[What you have to do]
Search for the word "computer" in the entries. Each line that holds it should be copied.

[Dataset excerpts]
╔══

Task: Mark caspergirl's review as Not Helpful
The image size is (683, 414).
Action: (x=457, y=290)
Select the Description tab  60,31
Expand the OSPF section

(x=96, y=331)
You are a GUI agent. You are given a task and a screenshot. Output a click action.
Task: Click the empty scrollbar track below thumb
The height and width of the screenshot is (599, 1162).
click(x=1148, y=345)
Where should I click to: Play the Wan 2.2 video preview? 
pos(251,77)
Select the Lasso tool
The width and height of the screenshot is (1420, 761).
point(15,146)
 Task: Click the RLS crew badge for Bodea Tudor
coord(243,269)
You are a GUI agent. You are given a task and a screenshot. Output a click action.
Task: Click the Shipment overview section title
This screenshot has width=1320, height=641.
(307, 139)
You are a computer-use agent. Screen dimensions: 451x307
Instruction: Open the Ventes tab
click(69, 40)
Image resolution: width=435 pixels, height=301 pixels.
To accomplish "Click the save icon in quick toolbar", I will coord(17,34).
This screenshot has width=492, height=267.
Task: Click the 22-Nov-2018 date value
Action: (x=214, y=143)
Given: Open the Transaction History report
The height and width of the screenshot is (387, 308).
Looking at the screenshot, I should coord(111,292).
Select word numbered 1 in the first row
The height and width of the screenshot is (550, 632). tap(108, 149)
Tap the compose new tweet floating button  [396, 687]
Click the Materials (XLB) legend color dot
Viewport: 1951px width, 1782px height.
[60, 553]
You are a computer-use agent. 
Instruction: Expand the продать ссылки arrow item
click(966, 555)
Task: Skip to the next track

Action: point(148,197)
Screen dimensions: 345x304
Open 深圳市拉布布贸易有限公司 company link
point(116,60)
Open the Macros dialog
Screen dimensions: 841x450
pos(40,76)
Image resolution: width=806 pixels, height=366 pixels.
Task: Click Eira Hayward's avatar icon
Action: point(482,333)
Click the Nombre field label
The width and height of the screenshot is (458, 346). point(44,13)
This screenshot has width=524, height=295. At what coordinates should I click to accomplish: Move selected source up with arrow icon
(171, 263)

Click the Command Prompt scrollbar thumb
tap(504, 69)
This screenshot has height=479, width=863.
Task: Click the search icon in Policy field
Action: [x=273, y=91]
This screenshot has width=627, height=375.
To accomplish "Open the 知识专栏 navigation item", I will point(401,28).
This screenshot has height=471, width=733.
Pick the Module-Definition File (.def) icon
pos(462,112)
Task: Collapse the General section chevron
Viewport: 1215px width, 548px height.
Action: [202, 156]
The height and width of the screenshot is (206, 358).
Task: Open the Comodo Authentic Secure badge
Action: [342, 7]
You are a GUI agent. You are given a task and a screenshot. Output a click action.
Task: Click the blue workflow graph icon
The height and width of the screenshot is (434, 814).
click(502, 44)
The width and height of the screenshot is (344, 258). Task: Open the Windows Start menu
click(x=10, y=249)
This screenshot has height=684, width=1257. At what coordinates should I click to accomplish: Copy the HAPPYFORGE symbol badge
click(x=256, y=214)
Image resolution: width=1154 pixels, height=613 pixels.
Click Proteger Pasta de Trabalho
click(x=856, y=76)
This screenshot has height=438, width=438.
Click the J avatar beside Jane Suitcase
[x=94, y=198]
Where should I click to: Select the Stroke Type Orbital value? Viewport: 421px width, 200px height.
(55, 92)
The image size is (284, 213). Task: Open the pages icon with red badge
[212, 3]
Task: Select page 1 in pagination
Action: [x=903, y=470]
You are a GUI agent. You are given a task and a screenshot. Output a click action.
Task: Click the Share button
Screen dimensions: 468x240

╚══

[Written solution]
You are a computer-use agent. Screen dimensions: 451x307
You are a computer-use agent. 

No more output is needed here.